[Stored data]
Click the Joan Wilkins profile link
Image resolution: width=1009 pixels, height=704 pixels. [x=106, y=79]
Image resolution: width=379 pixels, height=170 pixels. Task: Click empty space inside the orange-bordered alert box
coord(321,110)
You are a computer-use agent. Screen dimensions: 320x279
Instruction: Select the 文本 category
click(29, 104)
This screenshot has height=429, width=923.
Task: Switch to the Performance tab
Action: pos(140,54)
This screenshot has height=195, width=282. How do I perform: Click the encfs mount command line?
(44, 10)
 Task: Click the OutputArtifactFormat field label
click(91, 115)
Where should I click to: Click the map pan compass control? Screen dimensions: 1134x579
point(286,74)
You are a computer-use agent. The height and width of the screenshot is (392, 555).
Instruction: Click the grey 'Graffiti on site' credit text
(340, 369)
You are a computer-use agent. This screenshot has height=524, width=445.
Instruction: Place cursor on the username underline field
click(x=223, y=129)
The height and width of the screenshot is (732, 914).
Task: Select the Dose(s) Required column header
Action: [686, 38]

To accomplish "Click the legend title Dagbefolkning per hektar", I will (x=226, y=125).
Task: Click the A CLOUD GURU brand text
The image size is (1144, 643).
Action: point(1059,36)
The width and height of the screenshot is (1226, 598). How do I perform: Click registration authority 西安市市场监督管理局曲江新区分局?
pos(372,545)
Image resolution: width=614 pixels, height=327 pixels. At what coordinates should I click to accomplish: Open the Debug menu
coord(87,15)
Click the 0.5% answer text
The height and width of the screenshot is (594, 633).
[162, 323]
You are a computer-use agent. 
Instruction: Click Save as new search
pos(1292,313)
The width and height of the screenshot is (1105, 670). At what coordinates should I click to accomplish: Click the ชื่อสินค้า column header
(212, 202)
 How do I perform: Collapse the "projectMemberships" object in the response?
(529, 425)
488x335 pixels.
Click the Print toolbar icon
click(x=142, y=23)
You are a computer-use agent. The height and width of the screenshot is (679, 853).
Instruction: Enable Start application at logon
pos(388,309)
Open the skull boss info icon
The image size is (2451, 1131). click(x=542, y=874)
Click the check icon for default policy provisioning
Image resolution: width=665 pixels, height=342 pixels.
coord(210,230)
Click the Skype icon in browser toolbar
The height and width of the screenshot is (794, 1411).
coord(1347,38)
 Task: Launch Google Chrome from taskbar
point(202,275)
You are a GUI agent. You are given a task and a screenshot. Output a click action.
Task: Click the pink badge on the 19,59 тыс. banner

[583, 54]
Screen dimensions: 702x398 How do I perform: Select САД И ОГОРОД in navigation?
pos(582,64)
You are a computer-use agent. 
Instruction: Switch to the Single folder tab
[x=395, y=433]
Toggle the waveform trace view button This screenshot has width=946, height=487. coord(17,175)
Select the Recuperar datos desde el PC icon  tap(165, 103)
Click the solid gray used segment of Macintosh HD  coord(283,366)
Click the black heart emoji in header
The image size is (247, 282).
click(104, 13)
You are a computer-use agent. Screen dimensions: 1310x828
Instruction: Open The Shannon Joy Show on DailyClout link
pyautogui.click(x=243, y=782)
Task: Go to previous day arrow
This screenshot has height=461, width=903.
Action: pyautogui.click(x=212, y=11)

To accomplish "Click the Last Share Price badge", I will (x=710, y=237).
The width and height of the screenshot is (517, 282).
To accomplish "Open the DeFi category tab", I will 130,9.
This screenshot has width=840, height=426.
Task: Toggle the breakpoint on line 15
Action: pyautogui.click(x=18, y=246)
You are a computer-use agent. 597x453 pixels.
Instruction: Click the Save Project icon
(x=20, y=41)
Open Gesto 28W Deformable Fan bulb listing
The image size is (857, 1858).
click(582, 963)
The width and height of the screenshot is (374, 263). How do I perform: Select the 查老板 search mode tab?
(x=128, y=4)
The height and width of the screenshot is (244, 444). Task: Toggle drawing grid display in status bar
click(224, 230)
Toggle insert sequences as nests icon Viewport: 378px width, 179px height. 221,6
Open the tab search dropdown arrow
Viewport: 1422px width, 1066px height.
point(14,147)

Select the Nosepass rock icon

_Exercise goal_:
Swap each "Instruction" in the lines above for "Directive" and give all the lines again with nothing else altered.

_Solution for this problem_:
Click the Joan Wilkins profile link
Image resolution: width=1009 pixels, height=704 pixels. [x=106, y=79]
Image resolution: width=379 pixels, height=170 pixels. Task: Click empty space inside the orange-bordered alert box
coord(321,110)
You are a computer-use agent. Screen dimensions: 320x279
Directive: Select the 文本 category
click(29, 104)
This screenshot has height=429, width=923.
Task: Switch to the Performance tab
Action: pos(140,54)
This screenshot has height=195, width=282. How do I perform: Click the encfs mount command line?
(44, 10)
 Task: Click the OutputArtifactFormat field label
click(91, 115)
Where should I click to: Click the map pan compass control? Screen dimensions: 1134x579
point(286,74)
You are a computer-use agent. The height and width of the screenshot is (392, 555).
Directive: Click the grey 'Graffiti on site' credit text
(340, 369)
You are a computer-use agent. This screenshot has height=524, width=445.
Directive: Place cursor on the username underline field
click(x=223, y=129)
The height and width of the screenshot is (732, 914).
Task: Select the Dose(s) Required column header
Action: [686, 38]

To accomplish "Click the legend title Dagbefolkning per hektar", I will (x=226, y=125).
Task: Click the A CLOUD GURU brand text
The image size is (1144, 643).
Action: point(1059,36)
The width and height of the screenshot is (1226, 598). How do I perform: Click registration authority 西安市市场监督管理局曲江新区分局?
pos(372,545)
Image resolution: width=614 pixels, height=327 pixels. At what coordinates should I click to accomplish: Open the Debug menu
coord(87,15)
Click the 0.5% answer text
The height and width of the screenshot is (594, 633).
[162, 323]
You are a computer-use agent. 
Directive: Click Save as new search
pos(1292,313)
The width and height of the screenshot is (1105, 670). At what coordinates should I click to accomplish: Click the ชื่อสินค้า column header
(212, 202)
 How do I perform: Collapse the "projectMemberships" object in the response?
(529, 425)
488x335 pixels.
Click the Print toolbar icon
click(x=142, y=23)
You are a computer-use agent. The height and width of the screenshot is (679, 853).
Directive: Enable Start application at logon
pos(388,309)
Open the skull boss info icon
The image size is (2451, 1131). click(x=542, y=874)
Click the check icon for default policy provisioning
Image resolution: width=665 pixels, height=342 pixels.
coord(210,230)
Click the Skype icon in browser toolbar
The height and width of the screenshot is (794, 1411).
coord(1347,38)
 Task: Launch Google Chrome from taskbar
point(202,275)
You are a GUI agent. You are given a task and a screenshot. Output a click action.
Task: Click the pink badge on the 19,59 тыс. banner

[583, 54]
Screen dimensions: 702x398 How do I perform: Select САД И ОГОРОД in navigation?
pos(582,64)
You are a computer-use agent. 
Directive: Switch to the Single folder tab
[x=395, y=433]
Toggle the waveform trace view button This screenshot has width=946, height=487. coord(17,175)
Select the Recuperar datos desde el PC icon  tap(165, 103)
Click the solid gray used segment of Macintosh HD  coord(283,366)
Click the black heart emoji in header
The image size is (247, 282).
click(104, 13)
You are a computer-use agent. Screen dimensions: 1310x828
Directive: Open The Shannon Joy Show on DailyClout link
pyautogui.click(x=243, y=782)
Task: Go to previous day arrow
This screenshot has height=461, width=903.
Action: pyautogui.click(x=212, y=11)

To accomplish "Click the Last Share Price badge", I will (x=710, y=237).
The width and height of the screenshot is (517, 282).
To accomplish "Open the DeFi category tab", I will 130,9.
This screenshot has width=840, height=426.
Task: Toggle the breakpoint on line 15
Action: pyautogui.click(x=18, y=246)
You are a computer-use agent. 597x453 pixels.
Directive: Click the Save Project icon
(x=20, y=41)
Open Gesto 28W Deformable Fan bulb listing
The image size is (857, 1858).
click(582, 963)
The width and height of the screenshot is (374, 263). How do I perform: Select the 查老板 search mode tab?
(x=128, y=4)
The height and width of the screenshot is (244, 444). Task: Toggle drawing grid display in status bar
click(224, 230)
Toggle insert sequences as nests icon Viewport: 378px width, 179px height. 221,6
Open the tab search dropdown arrow
Viewport: 1422px width, 1066px height.
point(14,147)

Select the Nosepass rock icon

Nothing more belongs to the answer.